Women’s Participation

African women play a critical role across Africa’s agricultural value chains yet only one in four agricultural researchers is female (AWARD/ASTI 2009). Available data indicate that women in many African countries enroll in agricultural science as students but upon entering the workforce, face discouraging workplace dynamics.

Improving Outcomes

An essential step toward improving outcomes for Africa’s smallholder farmers includes strengthening the voice of its women, on the farm, in the laboratories, in markets, and in policy forums.

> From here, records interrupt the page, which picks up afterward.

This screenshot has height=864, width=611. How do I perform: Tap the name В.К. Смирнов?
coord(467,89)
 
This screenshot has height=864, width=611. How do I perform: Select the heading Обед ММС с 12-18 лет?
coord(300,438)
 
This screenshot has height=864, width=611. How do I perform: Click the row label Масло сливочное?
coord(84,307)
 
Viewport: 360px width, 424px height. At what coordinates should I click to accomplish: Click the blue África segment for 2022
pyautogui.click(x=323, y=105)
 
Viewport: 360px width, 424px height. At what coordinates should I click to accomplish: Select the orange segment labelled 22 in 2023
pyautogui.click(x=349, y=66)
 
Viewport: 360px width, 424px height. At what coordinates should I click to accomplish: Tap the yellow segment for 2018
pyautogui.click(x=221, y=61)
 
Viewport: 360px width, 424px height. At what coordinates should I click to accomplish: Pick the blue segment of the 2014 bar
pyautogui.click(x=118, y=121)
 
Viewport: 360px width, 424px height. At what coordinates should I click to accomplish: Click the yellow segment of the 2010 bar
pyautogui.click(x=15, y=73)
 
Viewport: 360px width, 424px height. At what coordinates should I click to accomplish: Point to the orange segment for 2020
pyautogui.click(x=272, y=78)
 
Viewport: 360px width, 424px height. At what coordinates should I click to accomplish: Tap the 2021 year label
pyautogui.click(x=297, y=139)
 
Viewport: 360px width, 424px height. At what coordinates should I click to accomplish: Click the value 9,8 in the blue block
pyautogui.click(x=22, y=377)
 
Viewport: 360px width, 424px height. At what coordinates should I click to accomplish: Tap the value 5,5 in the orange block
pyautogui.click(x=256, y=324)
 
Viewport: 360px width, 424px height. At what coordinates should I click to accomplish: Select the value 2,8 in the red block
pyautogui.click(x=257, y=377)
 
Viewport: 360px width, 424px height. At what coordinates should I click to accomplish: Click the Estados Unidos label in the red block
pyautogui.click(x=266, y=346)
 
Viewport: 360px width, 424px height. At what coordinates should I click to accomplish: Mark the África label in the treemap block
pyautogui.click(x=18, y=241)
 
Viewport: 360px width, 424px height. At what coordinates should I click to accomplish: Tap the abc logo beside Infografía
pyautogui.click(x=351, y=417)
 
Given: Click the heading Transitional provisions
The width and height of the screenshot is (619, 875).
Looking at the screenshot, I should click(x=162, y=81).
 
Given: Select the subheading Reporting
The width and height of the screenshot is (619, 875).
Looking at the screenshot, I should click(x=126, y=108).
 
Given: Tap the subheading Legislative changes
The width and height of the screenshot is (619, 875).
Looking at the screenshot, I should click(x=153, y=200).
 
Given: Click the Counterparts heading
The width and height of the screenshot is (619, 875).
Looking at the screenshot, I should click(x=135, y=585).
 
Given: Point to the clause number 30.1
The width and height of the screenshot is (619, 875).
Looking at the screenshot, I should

As part of the solution, it is critical to support the careers of African women agricultural researchers

Cultivating Solutions

AWARD is cultivating a growing pool of African women to be (a) effective within ARD institutions supporting the agricultural value chain; (b) effective across a range of research disciplines serving the sector; (c) responsive to gender issues in the service of women, without excluding men

African Institutions Engaged
African Scientists Empowered
Researchers Trained


Mphangera Kamanga, 2015 AWARD Fellow, Malawi

Mphangera Kamanga, a 2015 AWARD Fellow from Malawi, was drawn to agricultural research as a young girl since her parents’ involvement in farming enabled her to see first-hand the positive impact agriculture has at the household level. Kamanga’s research focuses on crop modeling, which involves simulating the behavior of future crop production systems based on current climate scenarios.

“No discussion about crop modeling is complete without mentioning smallholder farmers,” she states. “These are the people who have the farming experience, but they lack the capacity and the resources. I want to apply solutions on the ground.”